From November 1, 2013, to July 30, 2015, 634 patients with CHC were treated with SOF-based IFN-free treatment. Among them, 251 patients were excluded: 167 were already included in other national cohorts or others clinical protocols, 38 was diagnosed as F1–F2 at baseline and most were treated for extrahepatic manifestations, 34 did not meet the inclusion criteria, and 12 had missing data. Overall, 383 patients were included and initiated IFN-free SOF-based treatment: SOF+RBV for 12 weeks (n=161), SOF+DCV for 12 weeks (n=144), and SOF+SIM for 12 weeks (n=78). Baseline clinical characteristics were balanced, except that more Caucasians and patients with genotype 4 were treated with SOF+SIM±RBV than with the other combinations (Table 1). Among the 102 (27%) patients who had no liver biopsy, 68 (67%) had severe fibrosis (F3) according to the Fibroscan (>9.5 kPa) or Fibrotest score (>0.59) and 34 (33%) had clinical evidence of cirrhosis.

Table 1 Demographic and clinical characteristics of 383 patients at baseline Notes: Data are presented as (%) or median [IQR], unless otherwise noted.

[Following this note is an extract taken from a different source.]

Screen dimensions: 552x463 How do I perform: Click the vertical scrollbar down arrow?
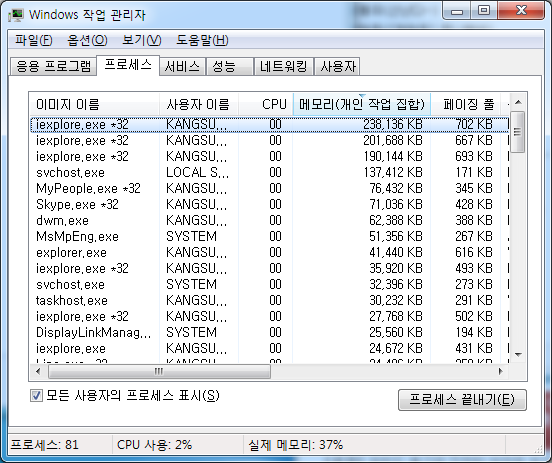[x=518, y=355]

See “Methods” section for definition of Metavir score. Abbreviations: ALT, alanine aminotransferase; AST, aspartate aminotransferase; SOF, sofosbuvir; RBV, ribavirin; DCV, daclatasvir; SIM, simeprevir; IL, interleukin; NS, not significant; HCV, hepatitis C virus; IQR, interquartile range.

Efficacy of different combinations

Overall 383 patients included, 322 had a SVR 12 weeks after treatment, 44 (16%) did not have a SVR12, 4 were lost to follow-up after post-treatment at week 12 (2 in SOF+RBV, 1 in SOF+DCV and 1 in SOF+SIM±RBV), and 14 (4%) patients had treatment discontinuation. Among the 383 patients who received 12 weeks of combination therapy, 132 patients (82%; 95% CI, 76–88) in SOF+RBV, 132 (92%; 95% CI, 86–95) in SOF+DCV, and 62 (79%; 95% CI, 70–88) in SOF+SIM±RBV reached an SVR12 after the cessation of the treatment (Table 2). Among the patients with treatment discontinuation, 11 stopped the treatment due to other reasons not related to liver disease and 3 related to liver disease. Overall, 44 patients did not respond to the treatment. The combination of SOF+DCV has shown more efficacy as compared to SOF+RBV (p=0.035) or to SOF+SIM±RBV (p=0.009).

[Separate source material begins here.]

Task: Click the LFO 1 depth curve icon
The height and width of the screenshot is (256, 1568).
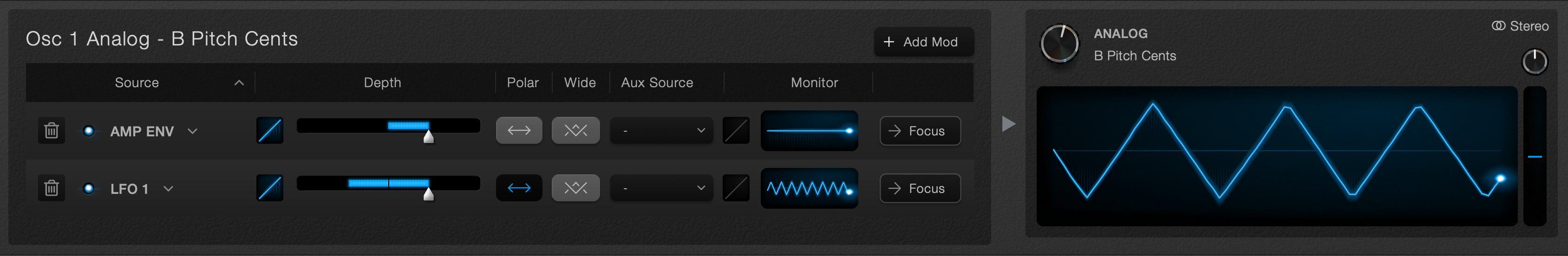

Table 2 Responses rates according to SVR12 Abbreviations: CI, confidence interval; SOF, sofosbuvir; RBV, ribavirin; DCV, daclatasvir; SIM, simeprevir; SVR12, sustained virological response 12 weeks after cessation of therapy.

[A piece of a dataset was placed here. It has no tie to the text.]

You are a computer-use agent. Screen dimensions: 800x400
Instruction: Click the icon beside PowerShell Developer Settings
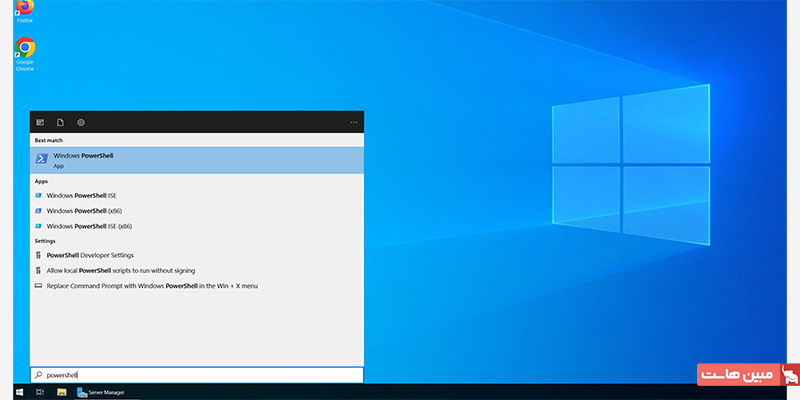pos(39,255)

Exploratory analyses revealed that among patients with non-genotype 1 HCV infection and fibrosis F3, the rates of SVR were consistently high across subgroups (Table 2). Rates of SVR among patients with cirrhosis varied according to the combination of treatment and the lower rate was observed in the SOF+SIM±RBV group (73%). However, the overall rate of SVR12 in cirrhotic patients was 78% vs 91% in patients with fibrosis F3. Among treatment-naive patients, the rates of SVR were comparable among the 3 groups (85% in SOF+RBV, 93% in SOF+DCV, and 83% in SOF+SIM±RBV).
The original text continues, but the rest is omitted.